[Collected data entries]
+ + + +
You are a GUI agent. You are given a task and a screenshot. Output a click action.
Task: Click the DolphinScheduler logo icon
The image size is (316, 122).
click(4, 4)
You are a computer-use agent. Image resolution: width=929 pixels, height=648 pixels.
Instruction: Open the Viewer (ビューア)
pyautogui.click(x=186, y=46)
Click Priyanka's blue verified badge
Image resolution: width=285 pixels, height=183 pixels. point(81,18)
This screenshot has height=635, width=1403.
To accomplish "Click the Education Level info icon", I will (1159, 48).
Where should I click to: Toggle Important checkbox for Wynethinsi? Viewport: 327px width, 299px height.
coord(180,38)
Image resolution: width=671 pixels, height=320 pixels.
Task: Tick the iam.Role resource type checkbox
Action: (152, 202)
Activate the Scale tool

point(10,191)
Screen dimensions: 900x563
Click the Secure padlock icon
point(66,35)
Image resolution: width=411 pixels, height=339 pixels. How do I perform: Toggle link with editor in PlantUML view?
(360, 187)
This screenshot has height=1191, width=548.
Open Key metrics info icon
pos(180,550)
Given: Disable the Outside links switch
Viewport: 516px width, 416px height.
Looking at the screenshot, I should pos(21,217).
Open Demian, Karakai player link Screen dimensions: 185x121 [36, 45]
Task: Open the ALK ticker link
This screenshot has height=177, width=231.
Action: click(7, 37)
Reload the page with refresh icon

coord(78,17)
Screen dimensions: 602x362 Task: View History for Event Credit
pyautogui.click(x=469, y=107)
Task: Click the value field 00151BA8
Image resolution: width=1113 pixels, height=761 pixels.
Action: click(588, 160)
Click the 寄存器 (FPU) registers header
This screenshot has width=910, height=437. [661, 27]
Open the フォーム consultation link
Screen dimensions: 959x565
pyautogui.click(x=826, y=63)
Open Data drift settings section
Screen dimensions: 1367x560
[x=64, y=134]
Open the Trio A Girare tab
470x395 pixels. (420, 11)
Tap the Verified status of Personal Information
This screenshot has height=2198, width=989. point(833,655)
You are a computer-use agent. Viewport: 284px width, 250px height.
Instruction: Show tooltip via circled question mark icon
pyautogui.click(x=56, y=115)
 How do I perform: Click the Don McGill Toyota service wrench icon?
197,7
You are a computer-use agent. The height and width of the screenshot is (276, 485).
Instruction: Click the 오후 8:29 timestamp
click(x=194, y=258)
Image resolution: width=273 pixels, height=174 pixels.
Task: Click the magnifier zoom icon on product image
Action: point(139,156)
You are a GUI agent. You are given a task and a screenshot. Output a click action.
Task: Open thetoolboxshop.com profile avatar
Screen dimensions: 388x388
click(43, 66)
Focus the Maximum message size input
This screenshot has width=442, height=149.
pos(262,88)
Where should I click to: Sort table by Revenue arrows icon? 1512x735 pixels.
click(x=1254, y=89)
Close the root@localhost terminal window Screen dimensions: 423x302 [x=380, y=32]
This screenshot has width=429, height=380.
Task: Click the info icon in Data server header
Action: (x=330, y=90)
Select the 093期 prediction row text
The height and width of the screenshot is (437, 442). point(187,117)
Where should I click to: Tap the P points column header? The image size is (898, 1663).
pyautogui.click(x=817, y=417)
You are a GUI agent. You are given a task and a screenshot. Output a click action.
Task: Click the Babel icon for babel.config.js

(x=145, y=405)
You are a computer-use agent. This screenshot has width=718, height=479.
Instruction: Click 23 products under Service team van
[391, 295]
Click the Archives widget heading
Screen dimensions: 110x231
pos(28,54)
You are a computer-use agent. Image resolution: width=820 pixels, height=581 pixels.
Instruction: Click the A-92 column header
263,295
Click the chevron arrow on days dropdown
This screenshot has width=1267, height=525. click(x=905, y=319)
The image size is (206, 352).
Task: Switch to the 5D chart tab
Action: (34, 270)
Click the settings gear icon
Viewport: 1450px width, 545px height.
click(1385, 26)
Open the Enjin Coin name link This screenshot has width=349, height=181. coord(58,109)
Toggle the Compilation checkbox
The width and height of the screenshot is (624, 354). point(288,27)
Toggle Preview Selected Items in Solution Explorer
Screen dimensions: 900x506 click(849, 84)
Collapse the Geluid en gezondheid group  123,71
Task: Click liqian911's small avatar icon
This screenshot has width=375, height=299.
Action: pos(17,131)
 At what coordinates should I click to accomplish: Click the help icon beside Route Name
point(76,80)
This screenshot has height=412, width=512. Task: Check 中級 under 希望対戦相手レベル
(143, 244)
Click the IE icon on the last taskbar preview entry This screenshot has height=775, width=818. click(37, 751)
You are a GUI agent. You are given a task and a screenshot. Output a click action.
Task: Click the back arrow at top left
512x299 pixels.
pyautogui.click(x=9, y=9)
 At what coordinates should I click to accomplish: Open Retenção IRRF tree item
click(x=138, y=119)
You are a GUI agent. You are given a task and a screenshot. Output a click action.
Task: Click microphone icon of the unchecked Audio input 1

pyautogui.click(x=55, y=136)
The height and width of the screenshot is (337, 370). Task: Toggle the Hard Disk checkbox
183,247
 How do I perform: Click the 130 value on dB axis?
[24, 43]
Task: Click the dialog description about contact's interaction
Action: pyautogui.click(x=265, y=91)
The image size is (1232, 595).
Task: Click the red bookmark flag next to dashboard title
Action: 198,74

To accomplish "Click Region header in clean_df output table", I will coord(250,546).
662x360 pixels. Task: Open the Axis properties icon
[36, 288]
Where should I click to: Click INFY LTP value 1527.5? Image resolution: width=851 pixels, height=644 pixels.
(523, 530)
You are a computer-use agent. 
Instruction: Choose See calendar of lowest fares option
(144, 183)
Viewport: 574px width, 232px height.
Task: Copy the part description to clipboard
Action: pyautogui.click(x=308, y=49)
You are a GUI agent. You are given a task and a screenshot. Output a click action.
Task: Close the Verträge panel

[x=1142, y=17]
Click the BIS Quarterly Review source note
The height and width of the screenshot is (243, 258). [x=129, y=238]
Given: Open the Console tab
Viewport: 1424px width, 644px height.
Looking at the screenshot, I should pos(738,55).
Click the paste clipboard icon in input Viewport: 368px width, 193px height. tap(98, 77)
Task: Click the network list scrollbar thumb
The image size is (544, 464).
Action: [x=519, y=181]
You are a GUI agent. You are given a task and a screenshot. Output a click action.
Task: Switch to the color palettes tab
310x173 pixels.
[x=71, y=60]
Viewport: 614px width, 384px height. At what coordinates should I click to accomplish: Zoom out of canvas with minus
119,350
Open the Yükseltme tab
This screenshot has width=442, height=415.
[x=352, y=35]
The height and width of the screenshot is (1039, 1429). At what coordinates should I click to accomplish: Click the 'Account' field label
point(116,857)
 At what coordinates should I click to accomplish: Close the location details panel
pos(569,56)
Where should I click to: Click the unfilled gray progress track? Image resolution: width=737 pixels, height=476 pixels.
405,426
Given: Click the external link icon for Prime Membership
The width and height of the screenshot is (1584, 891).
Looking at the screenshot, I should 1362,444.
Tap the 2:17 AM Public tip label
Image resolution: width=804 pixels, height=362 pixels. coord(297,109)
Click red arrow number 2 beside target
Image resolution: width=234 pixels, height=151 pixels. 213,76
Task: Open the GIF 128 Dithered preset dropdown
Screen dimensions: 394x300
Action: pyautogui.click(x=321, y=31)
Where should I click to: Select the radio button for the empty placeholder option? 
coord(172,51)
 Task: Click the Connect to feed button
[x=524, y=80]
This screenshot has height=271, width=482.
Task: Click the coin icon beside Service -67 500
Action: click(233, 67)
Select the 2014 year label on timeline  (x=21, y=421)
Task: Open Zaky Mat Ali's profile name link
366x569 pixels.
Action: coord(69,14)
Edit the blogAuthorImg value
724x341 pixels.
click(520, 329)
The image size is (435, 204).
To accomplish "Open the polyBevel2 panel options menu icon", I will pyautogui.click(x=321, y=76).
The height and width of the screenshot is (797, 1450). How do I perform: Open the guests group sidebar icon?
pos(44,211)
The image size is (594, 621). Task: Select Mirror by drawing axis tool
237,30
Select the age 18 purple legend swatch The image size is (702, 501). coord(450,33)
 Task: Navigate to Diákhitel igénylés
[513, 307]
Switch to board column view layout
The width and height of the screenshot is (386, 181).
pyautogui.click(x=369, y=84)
+ + + +
## [WHAT TO DO]
Output only an exact transcription of the lines above from the one with "This screenshot has width=442, height=149." up to and including the one with "You are a computer-use agent. This".

## [ANSWER TO THIS TASK]
This screenshot has width=442, height=149.
pos(262,88)
Where should I click to: Sort table by Revenue arrows icon? 1512x735 pixels.
click(x=1254, y=89)
Close the root@localhost terminal window Screen dimensions: 423x302 [x=380, y=32]
This screenshot has width=429, height=380.
Task: Click the info icon in Data server header
Action: (x=330, y=90)
Select the 093期 prediction row text
The height and width of the screenshot is (437, 442). point(187,117)
Where should I click to: Tap the P points column header? The image size is (898, 1663).
pyautogui.click(x=817, y=417)
You are a GUI agent. You are given a task and a screenshot. Output a click action.
Task: Click the Babel icon for babel.config.js

(x=145, y=405)
You are a computer-use agent. This screenshot has width=718, height=479.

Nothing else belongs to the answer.